Sub-5 Nanosecond Neutron Generator for Detection of Explosives

APPLICATIONS OF TECHNOLOGY:
- Screening of luggage and cargo for explosives and fissile material - Gamma ray and neutron detection

ADVANTAGES:
- Produces short 5 nanosecond neutron pulses - Minimizes alignment problems - Reduces RF input power requirement - Removes spurious background particle generation almost completely - Drastically reduces beam power deposited into beam dump, decreasing cooling requirements

ABSTRACT:
Using a novel source and extraction geometry, Ka-Ngo Leung, Sami Hahto, and Taneli Kalvas of Lawrence Berkeley National Laboratory have devised a method for generating neutron pulses of 5 nanoseconds or less that can be used to detect explosives or fissile material in cargo containers.

The invention significantly improves upon existing short-duration neutron pulse sources that use a toroidal source and radial extraction. Rather than using multiple-slit extraction, which complicates alignment, the new method extracts and focuses the plasma, which is formed with an axial RF source, in a novel manner. The beam is accelerated through a three-stage acceleration column to a titanium target. The device can produce 5-nanosecond pulses.

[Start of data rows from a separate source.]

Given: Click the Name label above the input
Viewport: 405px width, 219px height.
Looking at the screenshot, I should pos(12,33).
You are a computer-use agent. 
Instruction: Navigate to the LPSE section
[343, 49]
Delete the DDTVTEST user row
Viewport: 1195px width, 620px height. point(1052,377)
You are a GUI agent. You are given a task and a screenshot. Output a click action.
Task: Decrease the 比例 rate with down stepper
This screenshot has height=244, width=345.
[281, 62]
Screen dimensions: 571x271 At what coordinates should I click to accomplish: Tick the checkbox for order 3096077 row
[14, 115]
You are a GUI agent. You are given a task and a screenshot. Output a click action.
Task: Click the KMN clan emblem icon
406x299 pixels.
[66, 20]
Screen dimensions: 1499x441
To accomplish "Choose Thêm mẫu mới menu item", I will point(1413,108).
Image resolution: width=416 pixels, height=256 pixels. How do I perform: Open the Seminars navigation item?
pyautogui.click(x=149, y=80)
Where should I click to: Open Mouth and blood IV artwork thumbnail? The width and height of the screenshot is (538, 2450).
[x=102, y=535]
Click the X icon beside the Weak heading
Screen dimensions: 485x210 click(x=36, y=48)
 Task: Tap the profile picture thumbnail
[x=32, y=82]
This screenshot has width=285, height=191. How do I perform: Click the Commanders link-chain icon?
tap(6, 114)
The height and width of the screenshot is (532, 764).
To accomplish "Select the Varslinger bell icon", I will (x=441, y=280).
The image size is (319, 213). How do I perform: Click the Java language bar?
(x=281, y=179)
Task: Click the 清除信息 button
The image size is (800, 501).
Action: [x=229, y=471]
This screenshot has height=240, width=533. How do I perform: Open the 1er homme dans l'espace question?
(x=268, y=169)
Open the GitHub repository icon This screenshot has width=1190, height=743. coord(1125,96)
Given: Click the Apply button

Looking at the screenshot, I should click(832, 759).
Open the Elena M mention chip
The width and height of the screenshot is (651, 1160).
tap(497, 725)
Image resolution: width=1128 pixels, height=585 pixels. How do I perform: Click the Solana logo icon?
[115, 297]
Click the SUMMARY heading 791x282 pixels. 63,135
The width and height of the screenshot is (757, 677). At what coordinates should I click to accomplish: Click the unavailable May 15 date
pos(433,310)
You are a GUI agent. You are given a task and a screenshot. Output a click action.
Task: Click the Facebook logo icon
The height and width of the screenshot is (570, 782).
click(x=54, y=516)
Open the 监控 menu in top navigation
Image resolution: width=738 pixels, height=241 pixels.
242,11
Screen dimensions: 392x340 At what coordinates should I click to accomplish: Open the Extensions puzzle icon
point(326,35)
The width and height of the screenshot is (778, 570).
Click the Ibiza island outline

In the new Berkeley Lab neutron generator, nuclear particles are generated only during the small time interval that the beam strikes the target. This greatly reduces the beam power delivered to the beam dump, requiring substantially less cooling and almost completely removing unwanted background particle generation. Similar spectrographic techniques can also be used for gamma ray detection, with the gamma ray sensor positioned at a greater distance from the material to be interrogated.